#### [Textauszug]
__________

Ich habe mir extra vor Auftragserteilung Referenzprojekte von ihm angeschaut. Die waren alle ähnlich aufgebaut. Nein, einen Bodenablauf gibt es nicht. Filterkonzept macht er.

Sein Konzept entspricht nicht dem was ich hier in allen Projekten sehe und lese. Daher bin ich gespannt ob es aufgeht. 

Mein Gedankengang mit dem Pflanzenfilter / Pflanzenteich ging auch mehr in die optische Richtung.

Nunja - etwas entmutigt...


----------



## ThorstenC (9. Nov. 2015)

Kopf hoch. Die Grube ist gut. Die Lage ist gut. Die Teichgröße passt.
Die Stufen... naja- habe ich ja auch bei mir. Die großen Steine- da lässt sich bestimmt etwas im trockenen Bereich was anfangen.

Die Folie kann man zum Einbau von z.B. 2 Bodenabläufen und einem Skimmer (3 x KG 110 Verrohrung) in eine funktionierenden Filteranlage und einer dahinterliegenden Pumpe hochklappen.
KG- Rohre verlegen, BA am Boden positionieren, Folie wieder reinklappen, BA eindichten, Wandskimmer oder Rohrskimmer mit einem Folienflansch in Richtung Filterkeller, 4 Rückläufe in KG 110 mit Flanschen durch die Folie in den Teich.....

Die Stufen: dort könnte man Pflanzzonen mit lehmhaltigen Sand (ohne Humusanteil!) einrichten. Dazu muss man aber entweder die Stufen schräg mit Gefälle nach hinten vom Profil verändern, oder über der Folie vermörteln nach NG oder anderen Ideen und dann auf der Stufenkante eine Wulst betonieren.
Dann bleibt Sand und Pflanzen da.

Alles andere ist fehlerhaft oder von gestern, vorgestern. Pumpen haben nichts im Teichwasser direkt zu suchen!
Kannst Du ev....die Homepage der Teichbau- äh GaLa- Firma nennen. Oder auch per Unterhaltung an mich.
Vielleicht haben die wirklich eine gute Idee, die mir nur fremd ist.

12V Pümpchen sind sauteuer und würde ich nicht kaufen. Zumal diese empfindlicher auf Schmutz reagieren....verstopfen, klemmen...oft Ärger gemacht haben auch bei "Markenfirmen".

"Sein Konzept entspricht nicht dem was ich hier in allen Projekten sehe und lese. Daher bin ich gespannt ob es aufgeht."

Und bitte: Lass Dir vor Auftragserteilung sein Filterkonzept erläutern und berichte hier darüber, bevor Du unterschreibst.
Da sind wir alle nett auf ein Filterkonzept gespannt für einen Schwimmteich dieser Größe ohne Bodenabläufe, Skimmer, Flansche...
Hier wird Dir garantiert von Leuten die Dir nichts verkaufen wollen und alle selber schoneinmal Fehler gemacht haben schonungslos aber nett geholfen.

Aus welcher Gegend kommst Du?
Ich kenne vom "Über den Zaun gucken" einen Schwimmteich in Berlin, der vom Wall am Rand mit der darübergelegten Folie so ähnlich aussieht.

__________

#### [Aufgabe 1]
Schreib aus den Einträgen alles ab, von der Zeile mit „This screenshot has height=942, width=1288.“ bis hinunter zur Zeile mit „Action: 296,311“, beide Zeilen eingeschlossen und ohne jede Änderung.

#### [Erfasste Angaben]
__________

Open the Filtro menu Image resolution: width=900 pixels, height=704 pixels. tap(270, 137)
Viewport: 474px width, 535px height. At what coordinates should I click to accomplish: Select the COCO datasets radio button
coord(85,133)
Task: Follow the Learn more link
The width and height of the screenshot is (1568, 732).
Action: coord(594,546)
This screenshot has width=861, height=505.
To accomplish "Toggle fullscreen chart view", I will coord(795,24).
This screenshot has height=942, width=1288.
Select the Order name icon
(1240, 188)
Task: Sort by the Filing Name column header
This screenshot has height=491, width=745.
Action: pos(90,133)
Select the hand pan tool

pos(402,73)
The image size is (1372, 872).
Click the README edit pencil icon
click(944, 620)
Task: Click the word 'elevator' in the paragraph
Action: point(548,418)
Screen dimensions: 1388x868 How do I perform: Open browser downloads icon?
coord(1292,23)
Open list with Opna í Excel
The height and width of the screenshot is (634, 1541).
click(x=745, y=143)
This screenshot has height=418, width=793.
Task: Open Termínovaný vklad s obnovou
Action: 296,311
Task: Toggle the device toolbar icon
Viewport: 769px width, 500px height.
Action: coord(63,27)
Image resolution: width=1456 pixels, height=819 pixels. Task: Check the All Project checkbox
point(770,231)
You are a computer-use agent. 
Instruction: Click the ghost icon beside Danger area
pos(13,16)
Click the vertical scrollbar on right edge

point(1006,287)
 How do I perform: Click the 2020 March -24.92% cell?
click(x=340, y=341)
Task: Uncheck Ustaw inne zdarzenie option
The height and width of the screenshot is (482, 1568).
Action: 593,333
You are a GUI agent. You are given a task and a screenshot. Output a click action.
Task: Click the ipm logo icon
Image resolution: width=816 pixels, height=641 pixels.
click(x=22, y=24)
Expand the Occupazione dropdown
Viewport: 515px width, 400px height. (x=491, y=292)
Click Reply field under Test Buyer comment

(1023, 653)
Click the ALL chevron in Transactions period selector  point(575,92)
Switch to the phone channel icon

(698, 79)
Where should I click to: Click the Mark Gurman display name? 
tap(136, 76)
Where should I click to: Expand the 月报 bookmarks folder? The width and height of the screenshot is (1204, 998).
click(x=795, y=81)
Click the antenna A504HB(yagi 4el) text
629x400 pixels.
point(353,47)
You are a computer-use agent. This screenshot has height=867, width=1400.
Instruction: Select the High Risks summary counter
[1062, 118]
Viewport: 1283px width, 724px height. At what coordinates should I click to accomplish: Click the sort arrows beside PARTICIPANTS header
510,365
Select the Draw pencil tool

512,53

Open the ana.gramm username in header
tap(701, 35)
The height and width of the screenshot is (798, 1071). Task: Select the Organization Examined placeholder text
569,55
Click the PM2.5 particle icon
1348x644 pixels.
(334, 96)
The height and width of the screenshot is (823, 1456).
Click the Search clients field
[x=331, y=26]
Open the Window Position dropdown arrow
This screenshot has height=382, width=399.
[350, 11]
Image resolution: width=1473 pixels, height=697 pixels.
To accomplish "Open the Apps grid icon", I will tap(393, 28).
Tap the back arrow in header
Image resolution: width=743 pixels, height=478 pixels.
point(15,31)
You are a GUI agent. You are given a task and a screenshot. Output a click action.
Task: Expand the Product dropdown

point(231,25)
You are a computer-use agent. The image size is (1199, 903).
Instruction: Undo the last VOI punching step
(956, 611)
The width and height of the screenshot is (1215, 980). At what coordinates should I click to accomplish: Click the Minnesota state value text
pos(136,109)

__________

#### [Aufgabe 2]
Beantworte zum Forumsauszug über den Schwimmteich:
(a) Gibt es laut der Person, die den Auftrag vergeben hat, einen Bodenablauf?
(b) Mit welchem Material könnte man laut ThorstenC auf den Stufen Pflanzzonen einrichten?
(c) In welcher Stadt kennt ThorstenC einen Schwimmteich, der ähnlich aussieht?

#### [Lösung 1]
This screenshot has height=942, width=1288.
Select the Order name icon
(1240, 188)
Task: Sort by the Filing Name column header
This screenshot has height=491, width=745.
Action: pos(90,133)
Select the hand pan tool

pos(402,73)
The image size is (1372, 872).
Click the README edit pencil icon
click(944, 620)
Task: Click the word 'elevator' in the paragraph
Action: point(548,418)
Screen dimensions: 1388x868 How do I perform: Open browser downloads icon?
coord(1292,23)
Open list with Opna í Excel
The height and width of the screenshot is (634, 1541).
click(x=745, y=143)
This screenshot has height=418, width=793.
Task: Open Termínovaný vklad s obnovou
Action: 296,311

#### [Lösung 2]
(a) Nein, einen Bodenablauf gibt es nicht.
(b) Mit lehmhaltigem Sand ohne Humusanteil.
(c) In Berlin.